I get off on men paying for my time and skills. It seems like an appropriate fetish to have as a native New Yorker. (
"Oh yeah. That's right. Compensate me fairly. Get that overpriced rent paid. Mmmm.") It is part of what makes being a Professional Dominatrix a worthwhile pursuit for me.
The downside? It's the same story for every sex worker: I worry about my looks. How to enhance them. When will I lose them? Should I try to lie about my age? Oh my God, is my ass really that big... and should I try to capitalize on that?
Looks aren't absolutely everything, but they play a role. When I first started out, I knew diddly squat about how to tie a proper knot. I didn't know a thing about medical play. Basically, I had no real marketable skills as a Dominatrix. But I had an authentic schoolgirl uniform (one day, I will tell you my creepy stories) an assortment of lingerie, and a penchant for being borderline underweight, so that was enough for plenty of people. Even now, when I can actually bind a man with speed and finesse, looks matter. (I doubt anyone would contact me without seeing photos, anyway.) And it does something to your head when you think about it: I have made more money in a profession that does not require so much as a High School diploma than anywhere else.
I am worth more in a catsuit than I am in an office, in some J.Crew knits.

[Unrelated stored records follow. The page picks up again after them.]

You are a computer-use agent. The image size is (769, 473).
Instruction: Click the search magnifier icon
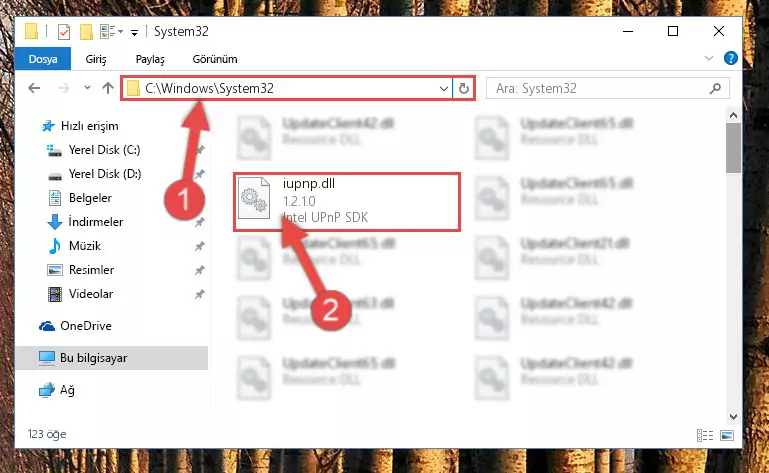click(x=715, y=88)
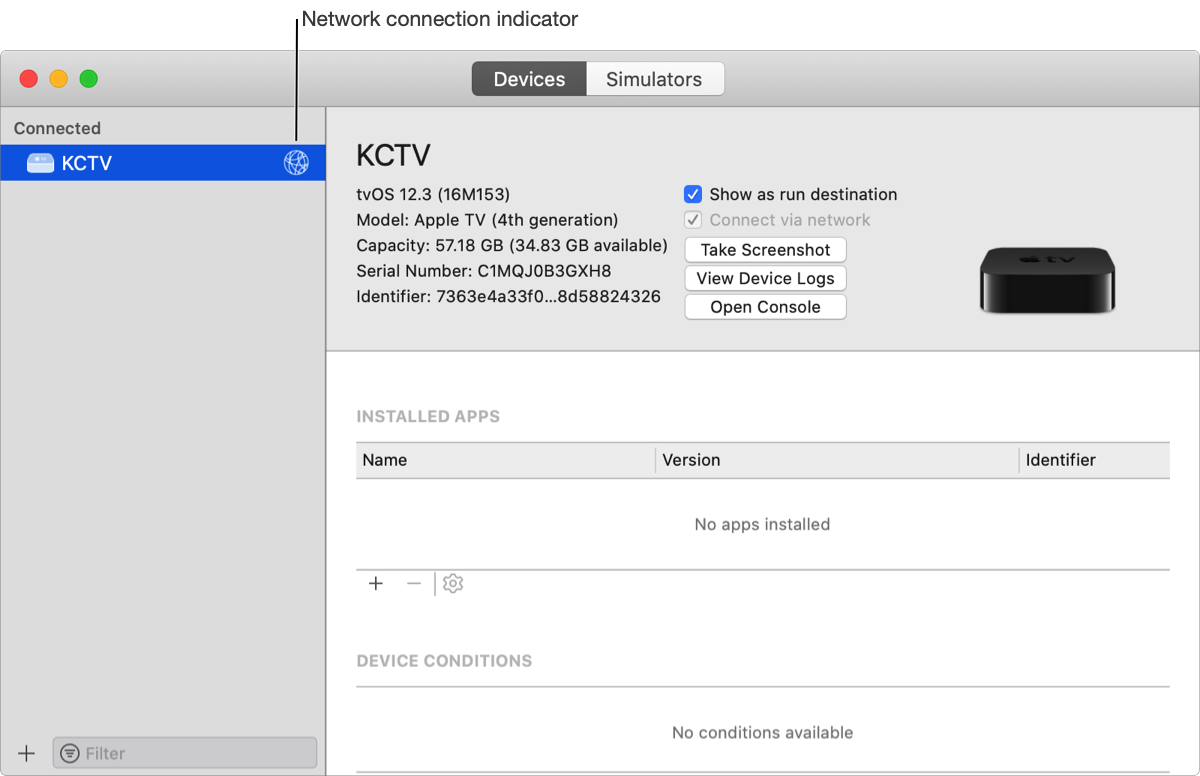Toggle the Connect via network checkbox

(692, 220)
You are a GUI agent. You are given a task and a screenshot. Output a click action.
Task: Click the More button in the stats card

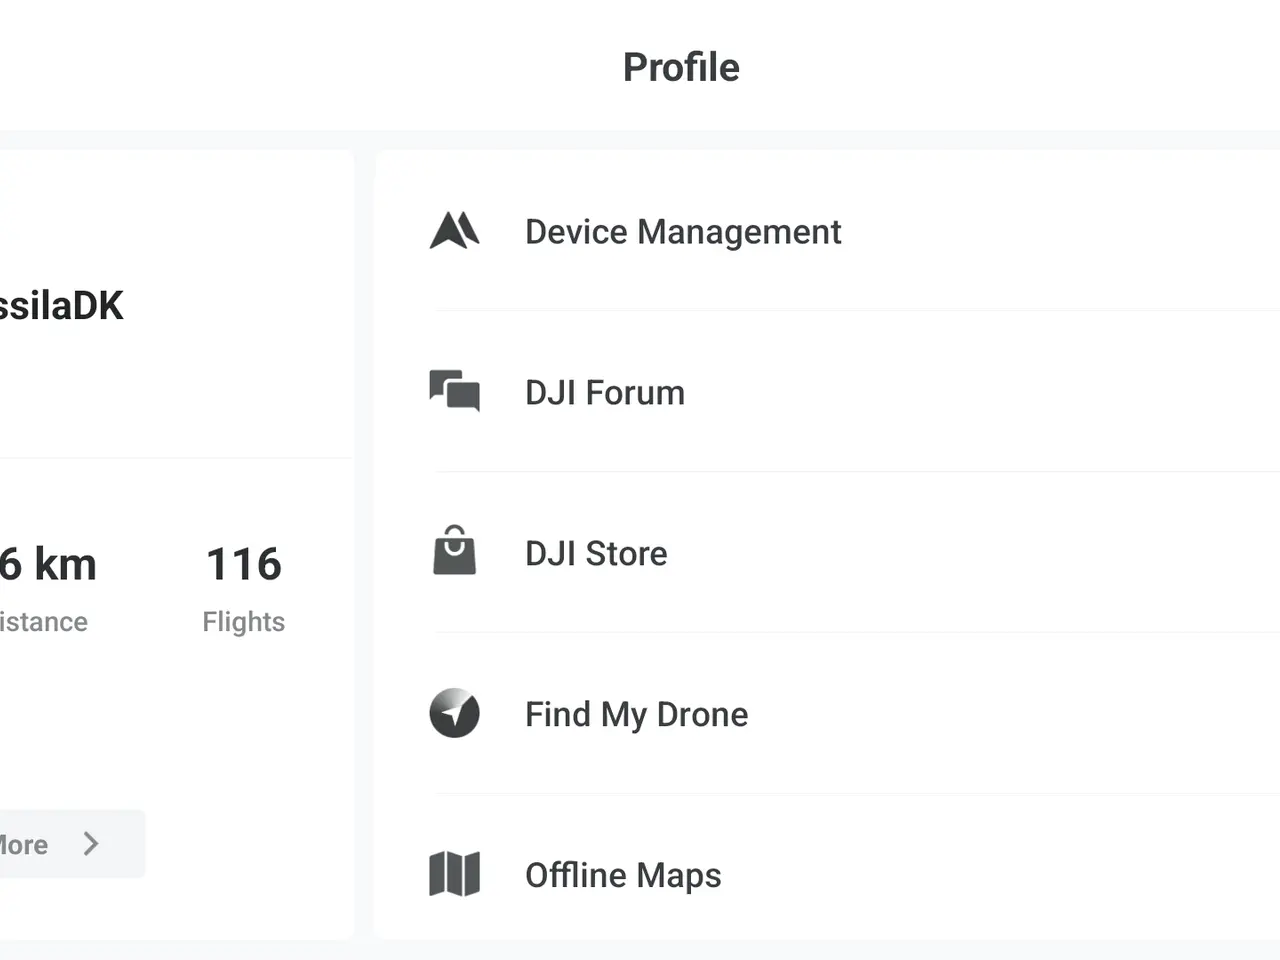point(70,844)
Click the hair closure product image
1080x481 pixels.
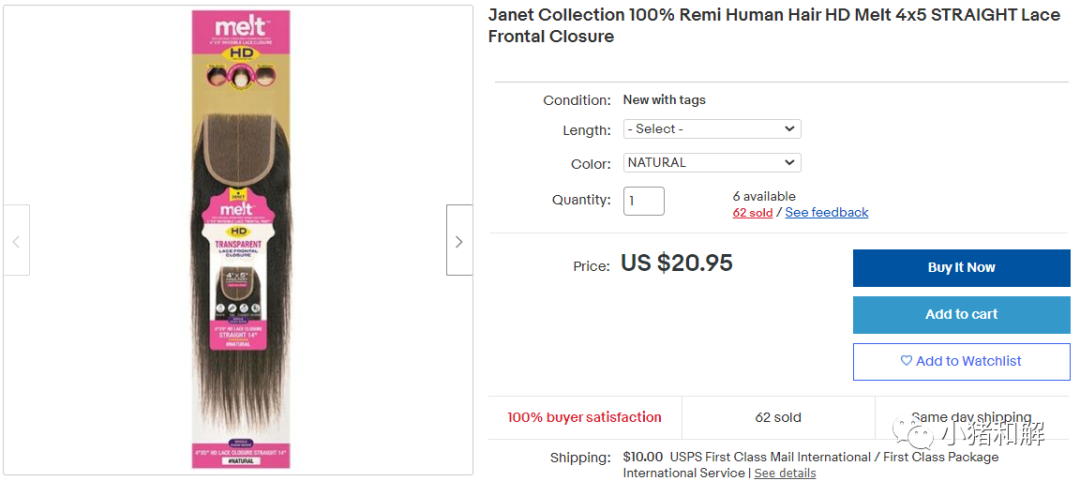pyautogui.click(x=240, y=240)
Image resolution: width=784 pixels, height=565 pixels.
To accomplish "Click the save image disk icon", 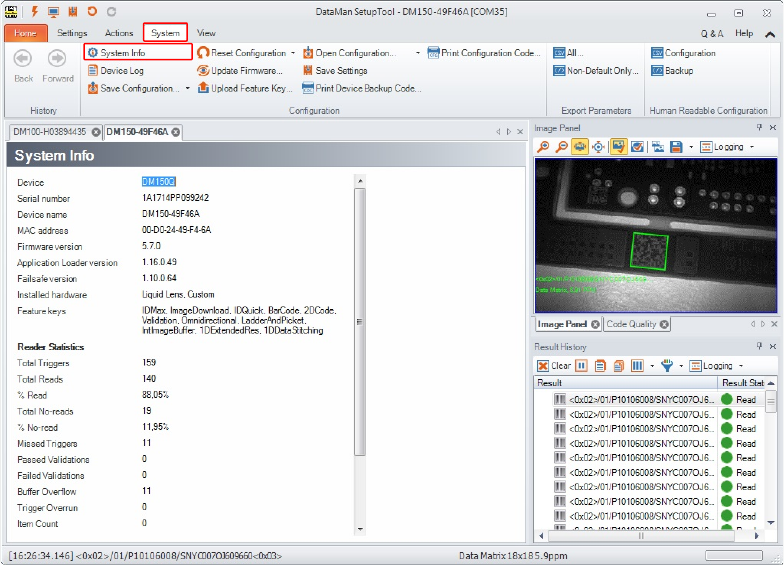I will tap(677, 147).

The idea is hot. Yet infuriating. And sometimes, tinged with half-hearted regret, because maybe if someone had told me back then that you can't make a living off of a love of books and writing, I wouldn't have all these stupid student loans. Someone could have told me to quit it with the poetry, at the very least.
Anyway, I was thinking about how inordinately vain being a sex worker has made me, and I realized that a lot of the same dynamics come into play when dating. I once had an online dating profile in which I exposed my personality flaws. It said that I mope alot. I'm irritable in the morning. I will never offer to pay for dinner: not so much as a fake purse reach. My sex drive operates in fits. But there was a (tasteful!) photo of me in a bikini, so nobody cared if I was a basketcase.
So, at the conclusion of this rambling post, my shamefully heteronormative question for the men: How important are looks when you're looking to date a woman? And for the ladies: How important do you think/feel looks are to men?